= Consegne =
A. Rispondi a queste domande sulla lettera sull'insegnamento della religione cattolica:
(i) Con quale sigla la lettera indica l'insegnamento della religione cattolica?
(ii) Quale autore viene richiamato a proposito del comportarsi da "chierici"?
(iii) Quali due eventi attendono con ansia certi laici?
B. Scrivi il seguito della lettera sull'insegnamento della religione cattolica, riprendendo subito dopo la sua ultima frase.

= Testo del documento =
Caro direttore,
se c’è una cosa che fa periodicamente “andare in loop” certa intellighenzia laica italiana è sicuramente l’esistenza dell’insegnamento della religione cattolica (IrC) nel nostro ordinamento scolastico. In un certo senso è uno degli aspetti della società italiana su cui certi laici si comportano proprio da “chierici” — per dirla alla Péguy — e non riescono proprio ad essere laici fino in fondo, cioè liberi. Su questa questione si “incartano” e vivono in un’ansiosa attesa o della scomparsa dell’IrC o di un qualche provvedimento ministeriale che lo trasformi in altro, sopprimendolo nella sostanza. Tuttavia, alla radice di questi due atteggiamenti, in fondo figli di quella stessa liquidità culturale che attanaglia spesso anche il variegato mondo degli insegnanti di IrC, traspare a volte qualche indizio di domanda che lascia ben sperare anche nelle espressioni più critiche o tranchant.

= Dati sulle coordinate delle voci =
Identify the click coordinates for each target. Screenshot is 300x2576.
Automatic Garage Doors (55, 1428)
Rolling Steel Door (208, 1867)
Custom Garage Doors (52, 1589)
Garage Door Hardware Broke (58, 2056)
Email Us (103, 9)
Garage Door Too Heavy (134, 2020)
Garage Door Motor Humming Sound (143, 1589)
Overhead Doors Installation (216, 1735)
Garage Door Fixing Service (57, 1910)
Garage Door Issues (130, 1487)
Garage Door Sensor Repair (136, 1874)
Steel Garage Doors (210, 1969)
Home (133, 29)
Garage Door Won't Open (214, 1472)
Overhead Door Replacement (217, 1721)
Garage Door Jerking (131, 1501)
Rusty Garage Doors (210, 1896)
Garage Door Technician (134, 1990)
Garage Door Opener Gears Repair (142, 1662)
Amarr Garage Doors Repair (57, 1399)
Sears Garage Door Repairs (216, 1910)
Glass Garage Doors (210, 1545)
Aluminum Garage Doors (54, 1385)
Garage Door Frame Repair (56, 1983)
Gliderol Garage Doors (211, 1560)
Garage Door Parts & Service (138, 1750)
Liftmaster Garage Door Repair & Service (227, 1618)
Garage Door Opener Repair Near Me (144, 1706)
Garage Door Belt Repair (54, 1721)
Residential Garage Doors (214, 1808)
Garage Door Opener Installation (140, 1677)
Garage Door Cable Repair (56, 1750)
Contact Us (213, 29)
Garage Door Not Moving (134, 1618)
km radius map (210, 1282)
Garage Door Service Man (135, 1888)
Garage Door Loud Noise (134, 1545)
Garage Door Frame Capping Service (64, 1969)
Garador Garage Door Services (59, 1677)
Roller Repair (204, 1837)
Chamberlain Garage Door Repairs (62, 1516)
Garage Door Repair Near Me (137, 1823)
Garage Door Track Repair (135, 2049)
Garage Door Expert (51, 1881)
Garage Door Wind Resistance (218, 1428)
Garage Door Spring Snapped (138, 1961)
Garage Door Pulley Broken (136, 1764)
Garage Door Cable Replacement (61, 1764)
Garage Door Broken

= Risposte =
A.
(i) IrC.
(ii) Péguy.
(iii) La scomparsa dell'IrC, oppure un provvedimento ministeriale che lo trasformi in altro, sopprimendolo nella sostanza.

B.
Ad esempio, il settimanale L’Espresso pubblica un articolo a firma di Davide Mancino (“Scuola, l’ora di religione non interessa più”) sulla “lenta ma progressiva scomparsa dell’ora di religione a scuola”; a detta dell’autore una vera e propria “rivoluzione” silenziosa iniziata dieci anni fa, ma ormai, in via di consumazione avanzata.
Ad una lettura un po’ affrettata, il pezzo appare come un perfetto esempio di quella trepida cupio dissolvi dell’IrC cui si accennava prima, cui non avrei niente da rispondere se non quanto già scritto tempo fa qui sul sussidiario a proposito di un omologo articolo, sempre dell’Espresso. Ma l’esortazione conclusiva di Mancino mi ha colpito: “potrebbe essere il caso di ripensare questo pezzetto di istruzione italiana: così da non escludere o offrire soltanto soluzioni di ripiego agli ormai tanti che compiono una scelta diversa”.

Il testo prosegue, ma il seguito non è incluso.